Investigation of topography effect on antibacterial properties and biocompatibility of nanohydroxyapatites activated with zinc and copper ions: In vitro study of colloids, hydrogel scaffolds and pellets.

In the present work, nanohydroxyapatites (nHAp) doped with copper and/or zinc ions were investigated for the assessment of its antibacterial activity and biocompatibility. Three forms of material with diverse surfaces were tested: nanopowder in colloidal suspension, galactose hydrogel (3,6-Anhydro-α-l-Galacto-β-d-Galactan) scaffold and pellet. The structural and morphological properties of the obtained biomaterials were comprehensively determined by using: XRPD, FT-IR, SEM-EDS, AAS, XPS and EPR techniques. The antimicrobial active ions, mostly Cu2+, were successfully released from the apatite structure despite the material being suspended in the porous galactose hydrogel matrix. The colloidal solutions of nanohydroxyapatites on bacterial viability revealed moderate activity of Cu2+-doped materials against Escherichia coli strain and significant activity against Pseudomonas aeruginosa strain.

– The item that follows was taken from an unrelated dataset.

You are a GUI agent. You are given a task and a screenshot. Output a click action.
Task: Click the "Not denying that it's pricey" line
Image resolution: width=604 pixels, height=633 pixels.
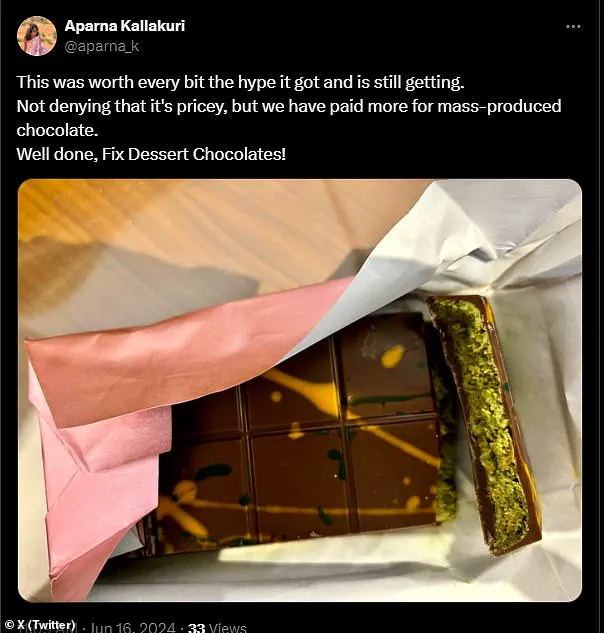pos(120,107)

The comparative study of bacterial attachment to the hydrogel and pellet surface indicated that hydrogels were more prone to be colonized by both tested strains. Moreover, an additive of the Cu2+ ion modified bacterial attachment and biofilms forming on nHAp:Cu2+ and nHAp:Cu2+-Zn2+ materials. In the case of hydrogels, the biofilms were scattered while these forming on other materials were more clumped. The cytotoxicity evaluation of tested biomaterials showed biocompatible properties of both nanomaterial colloidal solutions as well as galactose hydrogel eluates toward normal mouse osteoblast cell lines (7F2) and human chondrocytes (TC28A2) and osteosarcoma cell line (U2OS). The biocompatibility of tested materials was additionally confirmed by conducting a hemolysis assay which showed full hemocompatibility of nanopowder colloidal solutions and galactose-based materials. Furthermore, unaltered red blood cell morphology was visible after a short and long time of incubation with the obtained biomaterials by using confocal laser scanning microscopy (CLSM). The comparison research provided data of 7F2, TC28 and U2OS cell attachment to the galactose hydrogel surface.